Russia is testing hypersonic missiles for the largest surface combatant ship in the world

Kirov class battle cruiser russia navyMITSUO SHIBATA via Wikimedia CommonsA starboard bow view of the Soviet Kirov Class nuclear-powered guided missile cruiser FRUNZE underway.

Russia completed the first tests of their hypersonic Zircon missiles, which they plan to field on their next generation of “Husky” class nuclear submarines and Kirov class battle cruisers.

The Zircon missiles can reach speeds of mach 5 or 6, a vast improvement over Russia’s current arsenal.
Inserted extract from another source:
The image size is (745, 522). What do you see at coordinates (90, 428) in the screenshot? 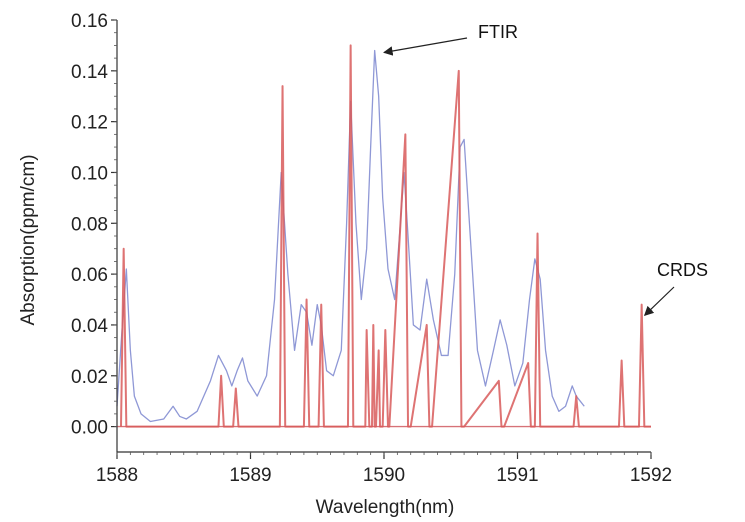
I see `y-tick-label: 0.00` at bounding box center [90, 428].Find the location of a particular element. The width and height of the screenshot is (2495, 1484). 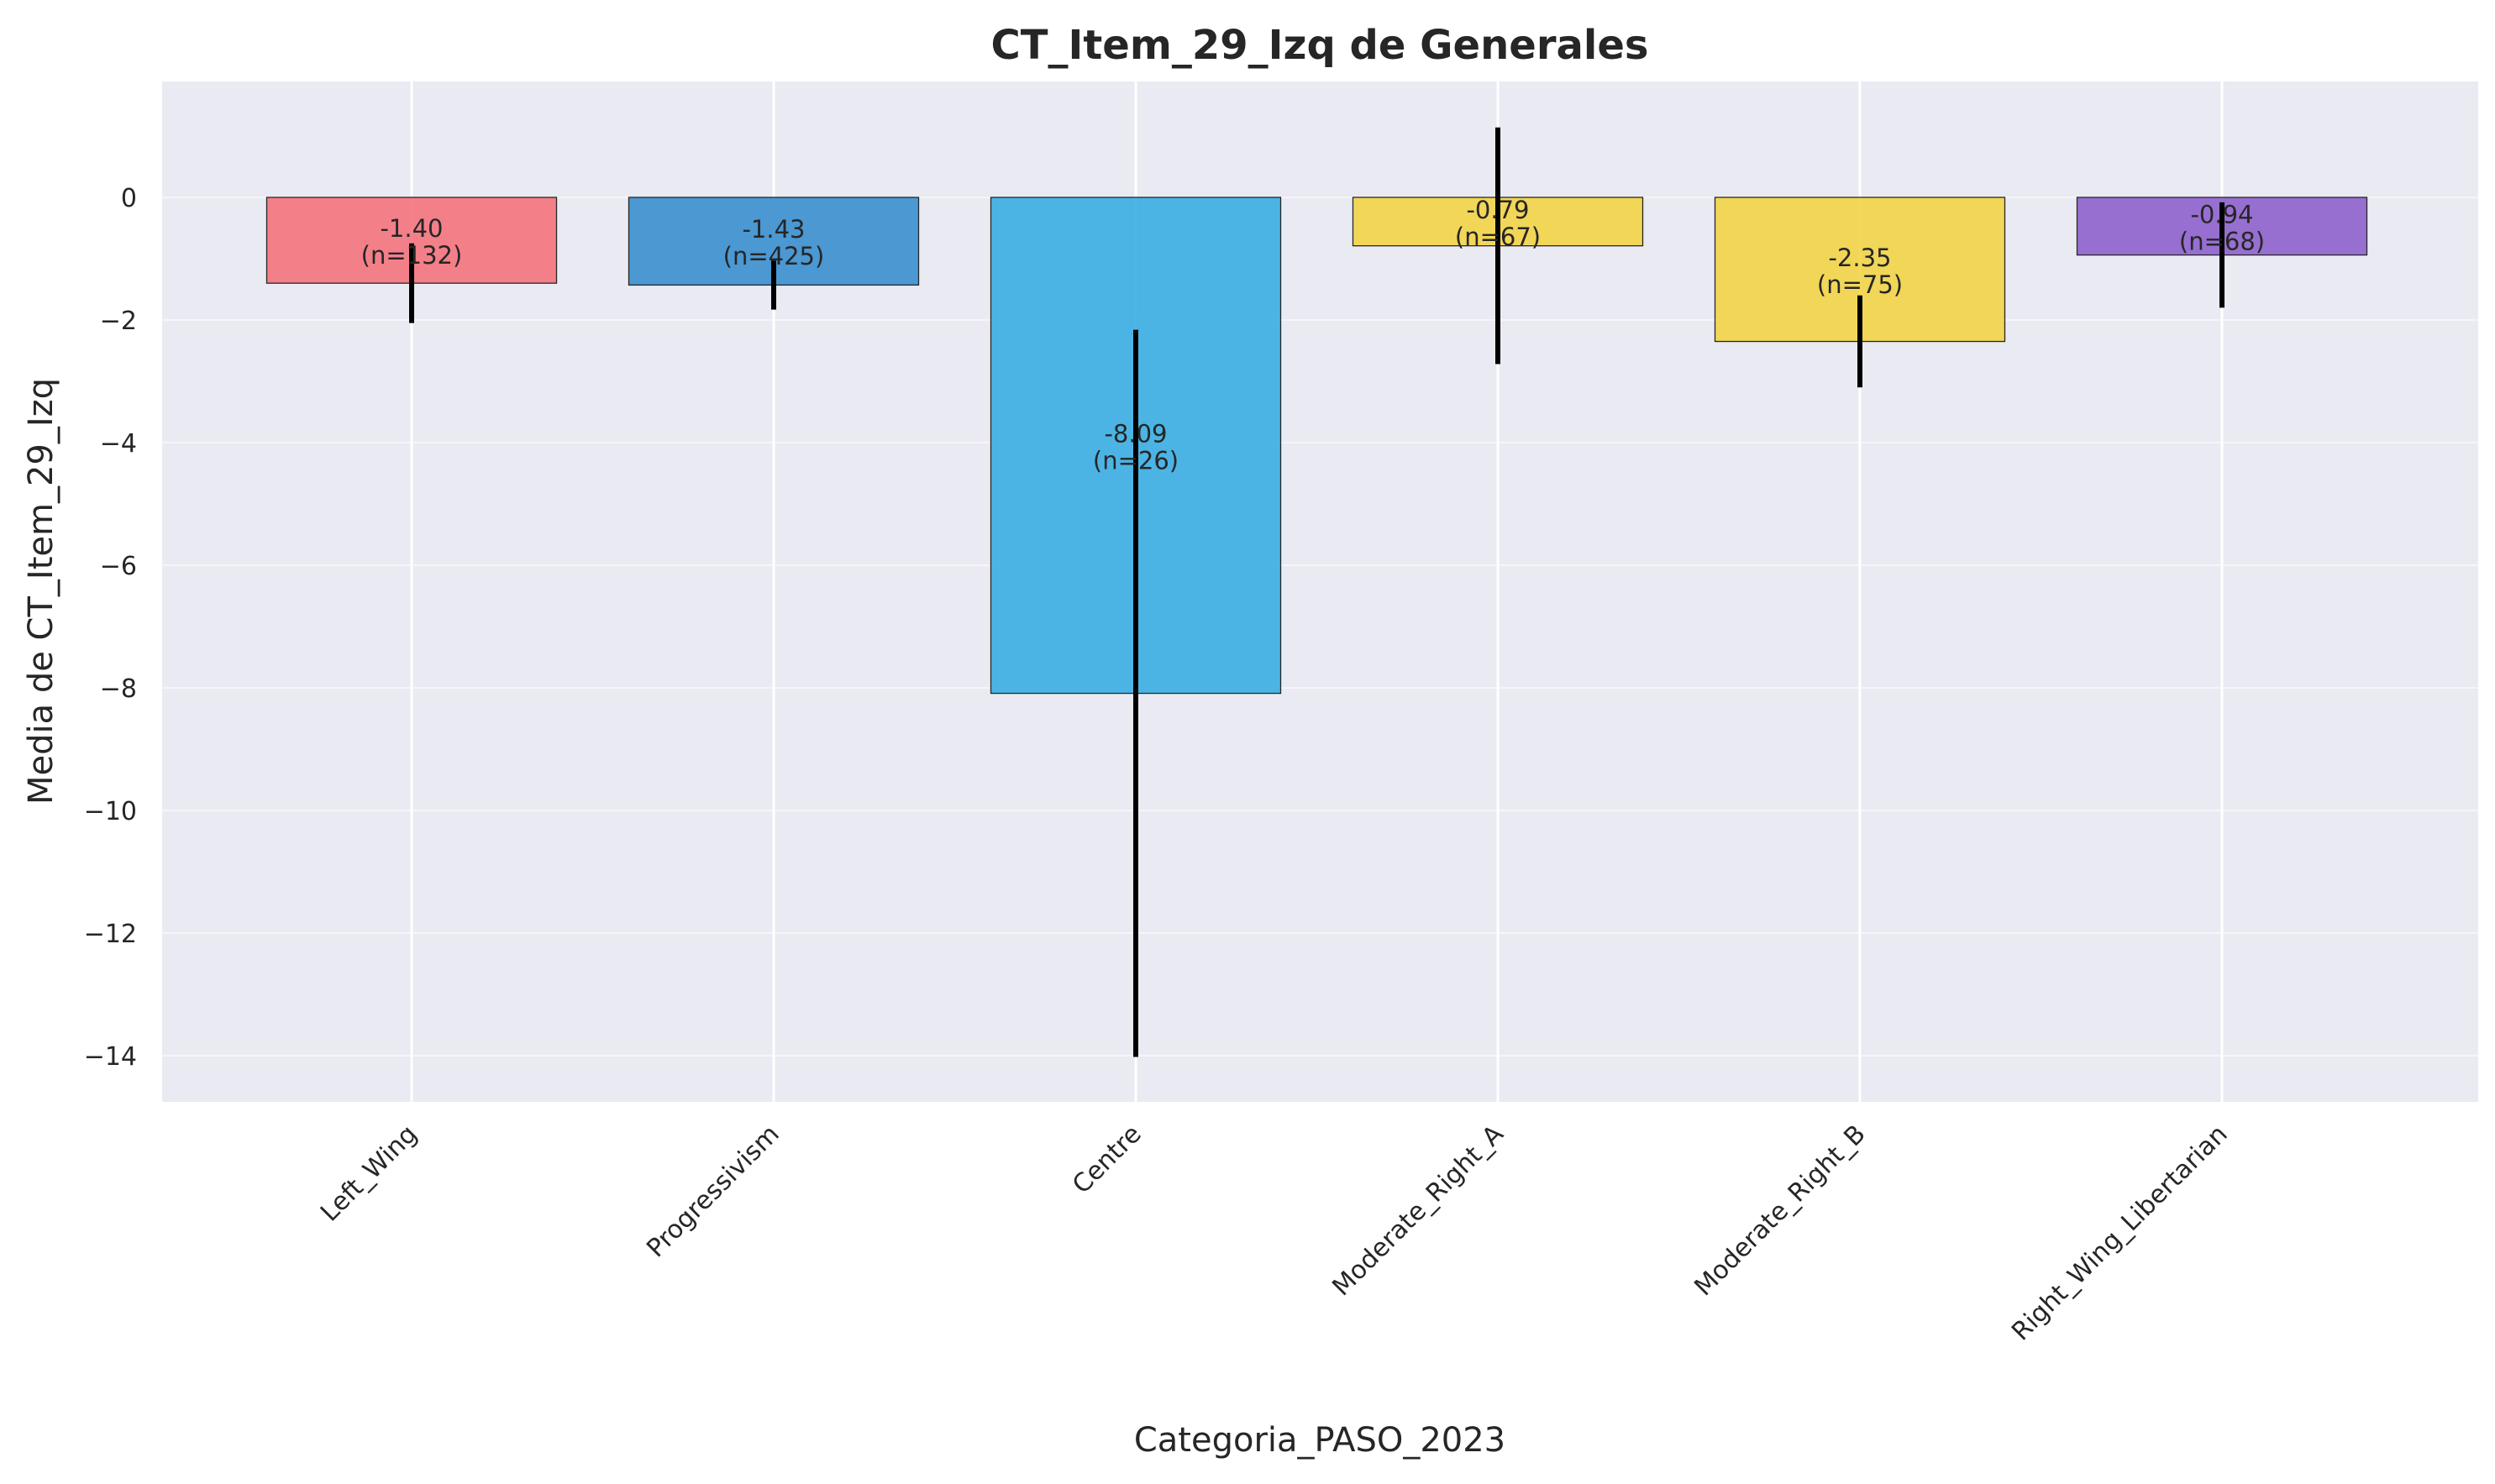

y-axis-ticks: 0 −2 −4 −6 −8 −10 −12 −14 is located at coordinates (110, 628).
The extreme speed of these missiles would render most current missile defence systems obsolete.

The Zircon missiles have a shorter range of about 250 miles, compared to the Kalibr missiles which hit targets in Syria from the Caspian Sea, about 1000 miles away.

But, as The National Interest reports, Kirov-class battle cruisers will be retrofitted with new launchers that can hold eight missiles each with a total of about 80 on board, as well as additional longer-range missiles.

“The Pyotr Veliky (the Kirov-class battle cruiser) will start repairs in the third or fourth quarter of 2019. Repairs and upgrade are due for completion in late 2022, the ship to be equipped with Zircon hypersonic anti-ship missiles,” a source told Tass news.

In addition to Russia, the US, China, and India have all experimented with hypersonic missiles, and the US and China plan to have operational prototypes in testing by 2020, STRATFOR reports.

The proliferation of hypersonic missiles will be an absolute game-changer for missile defence systems around the world. As it stands, most missile defence is geared towards detecting and stopping ballistic missiles.

As hypersonic missiles gain traction, missile defence systems may have to turn to light-speed high-powered lasers, like the HEL MD, to counter missiles flying at 5 or 6 times the speed of sound.